Can you rewrite the entries below with "Where should I click to" replaced by "Where do I click to", keeping everything else unchanged and leaving out the pictures?

########################################

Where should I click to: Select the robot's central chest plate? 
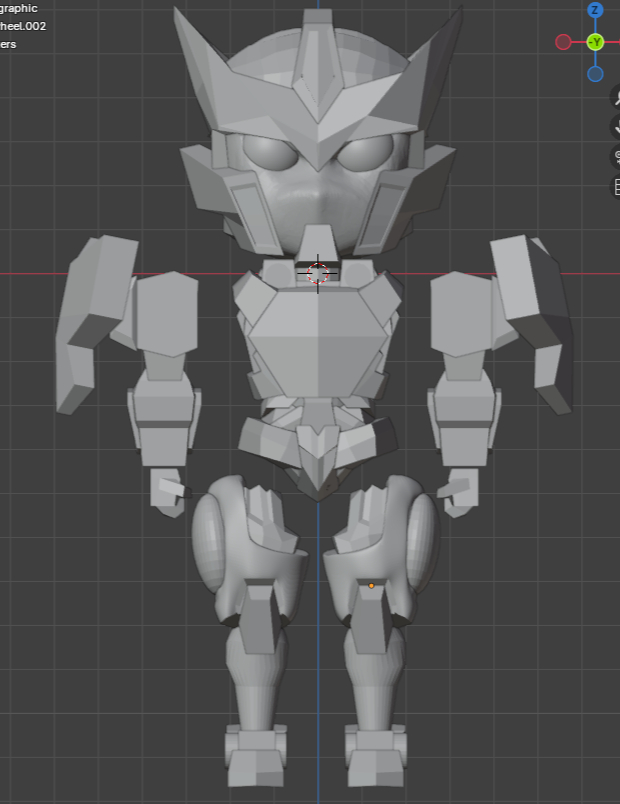(x=317, y=345)
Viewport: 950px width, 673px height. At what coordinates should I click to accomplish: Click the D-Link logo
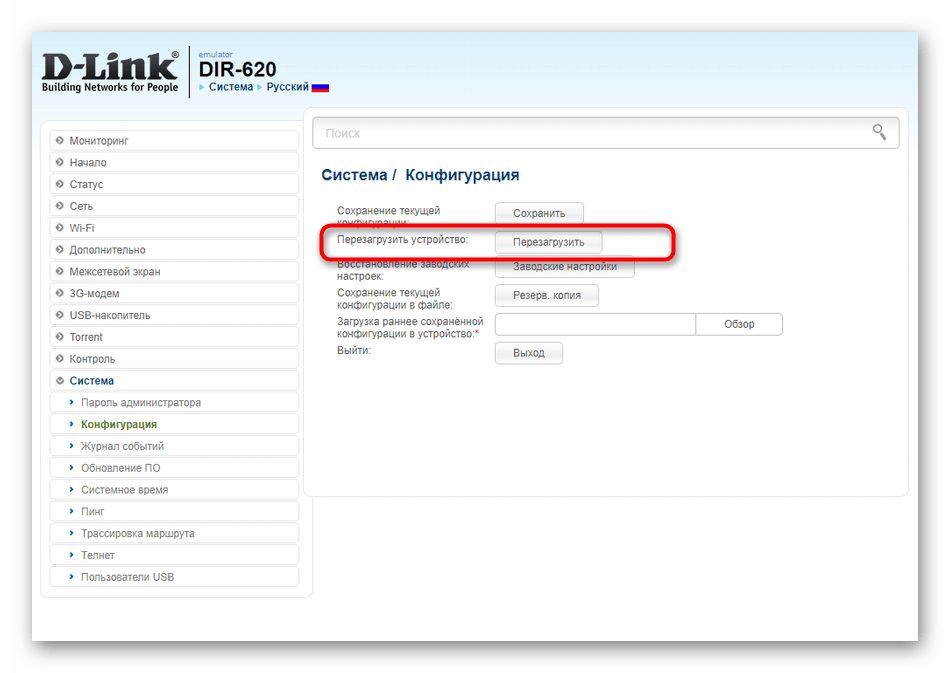pyautogui.click(x=110, y=72)
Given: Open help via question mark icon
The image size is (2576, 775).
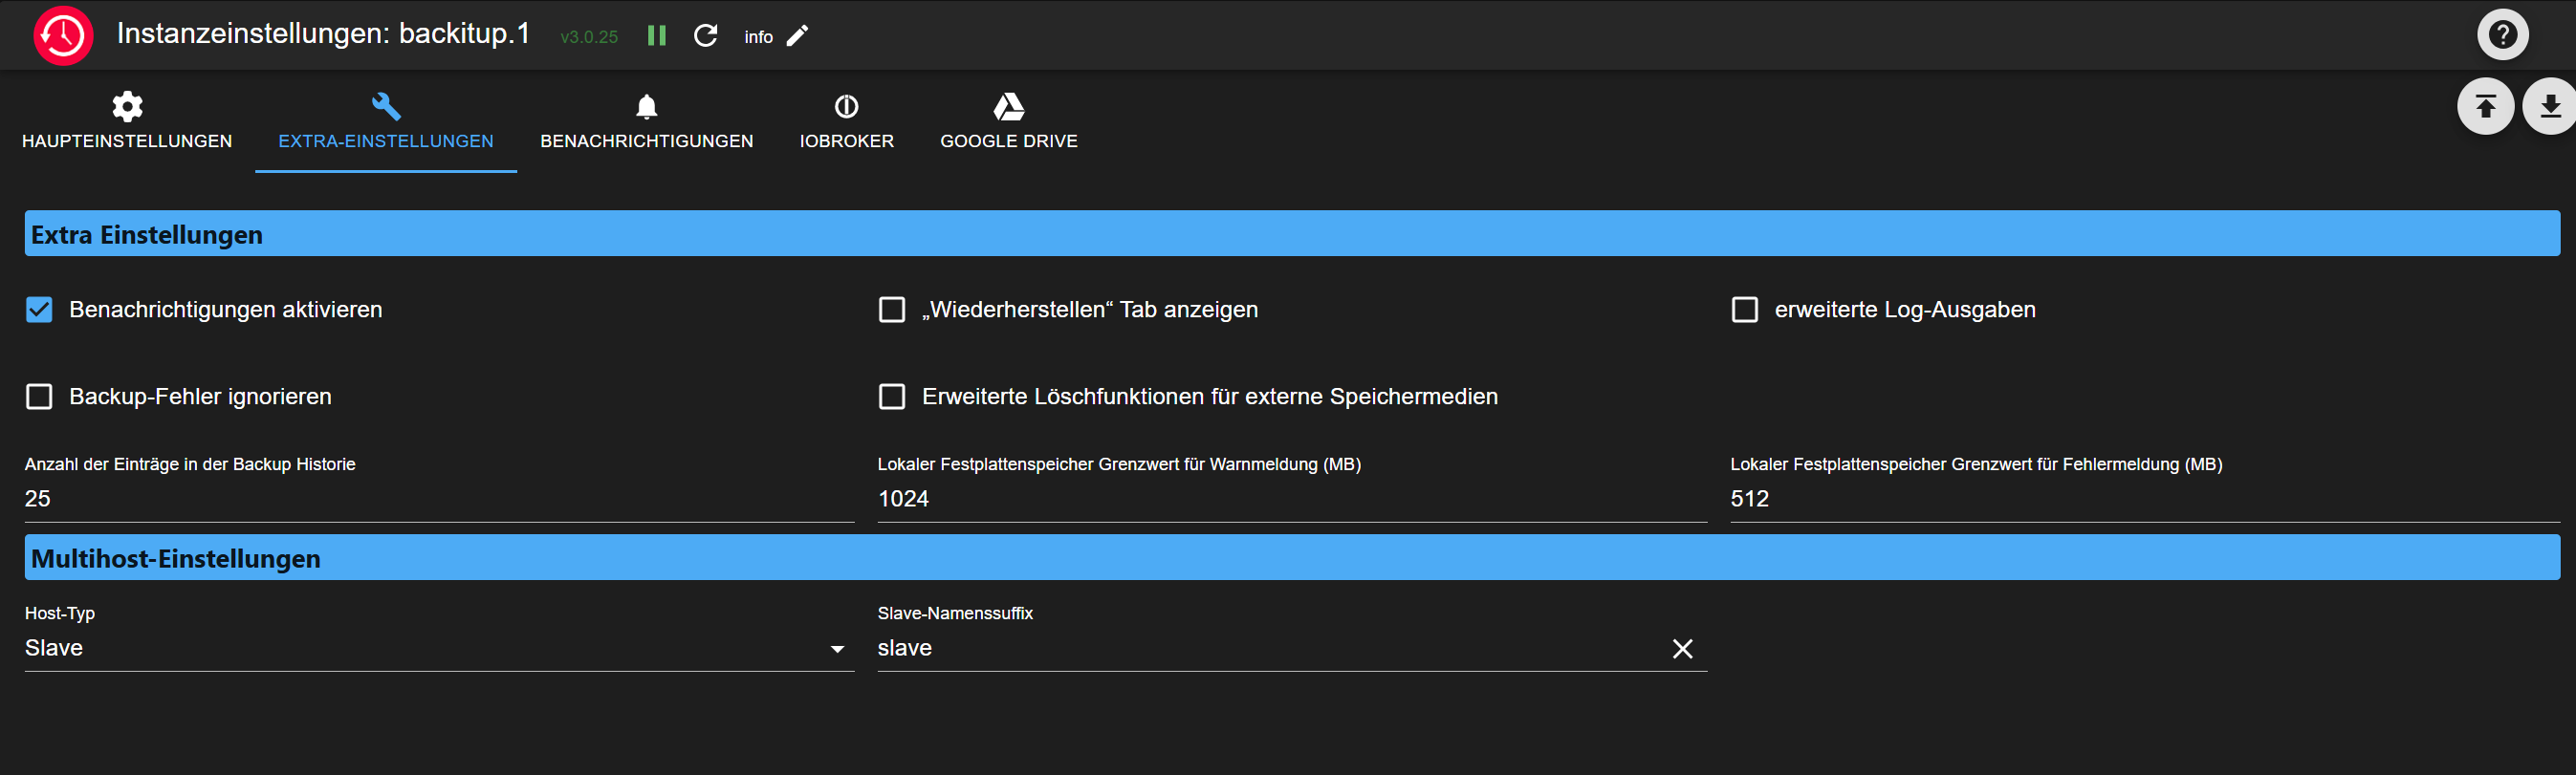Looking at the screenshot, I should click(x=2502, y=35).
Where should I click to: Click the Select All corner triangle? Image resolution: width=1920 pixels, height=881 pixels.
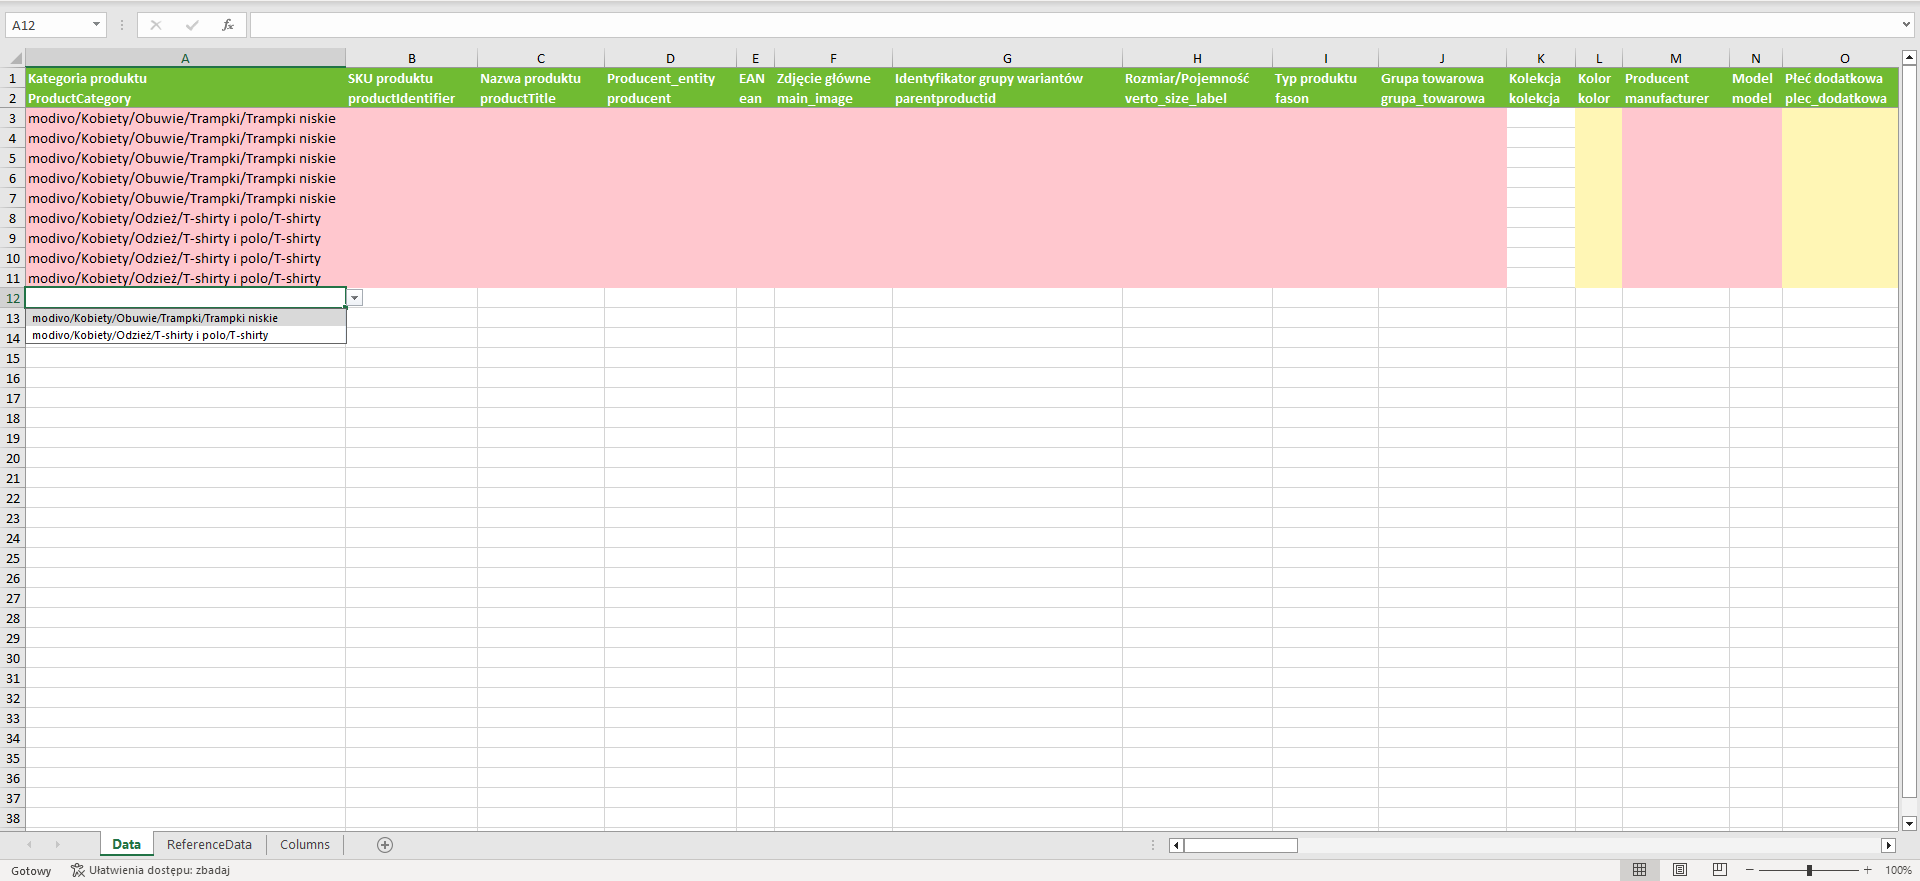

########################################

• [Response to this exercise]:
Where do I click to: Select the robot's central chest plate? 
(x=317, y=345)
Viewport: 950px width, 673px height. At what coordinates should I click to accomplish: Click the D-Link logo
pyautogui.click(x=110, y=72)
Given: Open help via question mark icon
The image size is (2576, 775).
Looking at the screenshot, I should click(x=2502, y=35).
Where do I click to: Click the Select All corner triangle? Image resolution: width=1920 pixels, height=881 pixels.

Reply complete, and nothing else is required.